Direction >> Pull every line from the material below that contains the word "Collapse", copying each one in full.

Given data >>
§ §

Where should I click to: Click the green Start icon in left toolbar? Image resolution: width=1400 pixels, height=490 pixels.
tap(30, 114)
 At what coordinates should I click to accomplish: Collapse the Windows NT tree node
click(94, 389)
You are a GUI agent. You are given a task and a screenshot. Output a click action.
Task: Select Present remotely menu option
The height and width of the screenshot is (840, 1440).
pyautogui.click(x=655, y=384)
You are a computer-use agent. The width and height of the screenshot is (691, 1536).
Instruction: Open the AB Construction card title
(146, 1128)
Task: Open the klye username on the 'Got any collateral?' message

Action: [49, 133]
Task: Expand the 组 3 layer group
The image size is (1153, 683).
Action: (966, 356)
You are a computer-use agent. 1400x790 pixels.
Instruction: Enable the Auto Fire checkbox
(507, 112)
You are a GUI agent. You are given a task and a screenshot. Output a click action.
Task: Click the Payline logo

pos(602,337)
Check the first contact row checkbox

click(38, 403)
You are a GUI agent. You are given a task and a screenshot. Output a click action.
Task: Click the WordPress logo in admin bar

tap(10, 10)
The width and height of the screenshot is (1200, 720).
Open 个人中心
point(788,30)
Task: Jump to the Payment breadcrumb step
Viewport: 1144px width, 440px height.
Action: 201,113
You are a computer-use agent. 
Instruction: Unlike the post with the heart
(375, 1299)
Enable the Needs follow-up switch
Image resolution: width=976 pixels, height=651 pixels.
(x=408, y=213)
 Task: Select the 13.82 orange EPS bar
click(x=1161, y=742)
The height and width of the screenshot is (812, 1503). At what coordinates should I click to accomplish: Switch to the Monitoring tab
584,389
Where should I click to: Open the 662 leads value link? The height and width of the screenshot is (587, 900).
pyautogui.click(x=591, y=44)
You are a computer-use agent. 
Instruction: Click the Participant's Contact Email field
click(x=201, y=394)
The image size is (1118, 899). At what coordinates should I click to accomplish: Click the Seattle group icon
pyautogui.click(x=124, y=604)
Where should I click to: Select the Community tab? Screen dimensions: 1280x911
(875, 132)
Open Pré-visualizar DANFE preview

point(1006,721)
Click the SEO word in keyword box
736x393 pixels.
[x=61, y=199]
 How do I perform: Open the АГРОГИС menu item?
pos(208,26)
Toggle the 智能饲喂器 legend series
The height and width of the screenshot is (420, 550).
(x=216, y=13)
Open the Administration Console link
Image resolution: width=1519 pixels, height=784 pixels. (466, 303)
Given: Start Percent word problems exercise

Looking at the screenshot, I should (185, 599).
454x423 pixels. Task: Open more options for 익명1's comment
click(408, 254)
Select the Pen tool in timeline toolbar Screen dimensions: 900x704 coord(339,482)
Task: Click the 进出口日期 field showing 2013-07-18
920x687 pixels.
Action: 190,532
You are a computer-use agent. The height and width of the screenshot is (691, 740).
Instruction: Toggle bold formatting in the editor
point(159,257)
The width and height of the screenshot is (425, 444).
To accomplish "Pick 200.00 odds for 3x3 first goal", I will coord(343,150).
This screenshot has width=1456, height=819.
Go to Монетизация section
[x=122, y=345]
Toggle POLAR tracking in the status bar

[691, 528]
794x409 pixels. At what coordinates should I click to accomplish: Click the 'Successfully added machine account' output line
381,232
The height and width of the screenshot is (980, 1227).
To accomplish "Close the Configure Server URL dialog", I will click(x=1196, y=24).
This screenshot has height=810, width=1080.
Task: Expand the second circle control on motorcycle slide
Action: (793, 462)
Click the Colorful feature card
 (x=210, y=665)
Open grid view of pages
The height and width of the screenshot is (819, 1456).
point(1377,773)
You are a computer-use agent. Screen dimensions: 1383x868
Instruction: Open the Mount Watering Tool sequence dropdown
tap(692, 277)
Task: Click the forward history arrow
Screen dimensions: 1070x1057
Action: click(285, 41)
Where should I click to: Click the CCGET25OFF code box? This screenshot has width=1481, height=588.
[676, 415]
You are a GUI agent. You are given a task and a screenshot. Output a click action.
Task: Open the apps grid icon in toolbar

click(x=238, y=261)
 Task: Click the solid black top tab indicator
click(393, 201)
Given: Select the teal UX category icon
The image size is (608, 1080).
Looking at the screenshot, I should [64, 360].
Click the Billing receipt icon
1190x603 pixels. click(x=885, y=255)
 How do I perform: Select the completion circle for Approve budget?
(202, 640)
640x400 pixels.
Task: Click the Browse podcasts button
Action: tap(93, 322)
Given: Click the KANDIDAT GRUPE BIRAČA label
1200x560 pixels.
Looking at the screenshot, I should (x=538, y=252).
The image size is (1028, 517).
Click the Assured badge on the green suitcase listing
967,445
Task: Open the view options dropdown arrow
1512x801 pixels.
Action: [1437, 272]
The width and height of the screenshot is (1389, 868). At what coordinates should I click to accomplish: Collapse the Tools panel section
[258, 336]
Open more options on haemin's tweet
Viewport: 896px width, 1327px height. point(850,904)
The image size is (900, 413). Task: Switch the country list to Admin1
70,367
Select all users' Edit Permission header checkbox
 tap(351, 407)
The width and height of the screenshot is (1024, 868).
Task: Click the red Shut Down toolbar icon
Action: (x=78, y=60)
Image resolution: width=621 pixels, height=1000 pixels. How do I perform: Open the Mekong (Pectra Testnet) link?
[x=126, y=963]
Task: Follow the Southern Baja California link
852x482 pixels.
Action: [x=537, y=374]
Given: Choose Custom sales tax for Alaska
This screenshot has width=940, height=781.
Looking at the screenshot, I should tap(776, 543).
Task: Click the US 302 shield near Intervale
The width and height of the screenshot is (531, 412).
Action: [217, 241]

§ §

Result >>
 At what coordinates should I click to accomplish: Collapse the Windows NT tree node
The width and height of the screenshot is (1389, 868). At what coordinates should I click to accomplish: Collapse the Tools panel section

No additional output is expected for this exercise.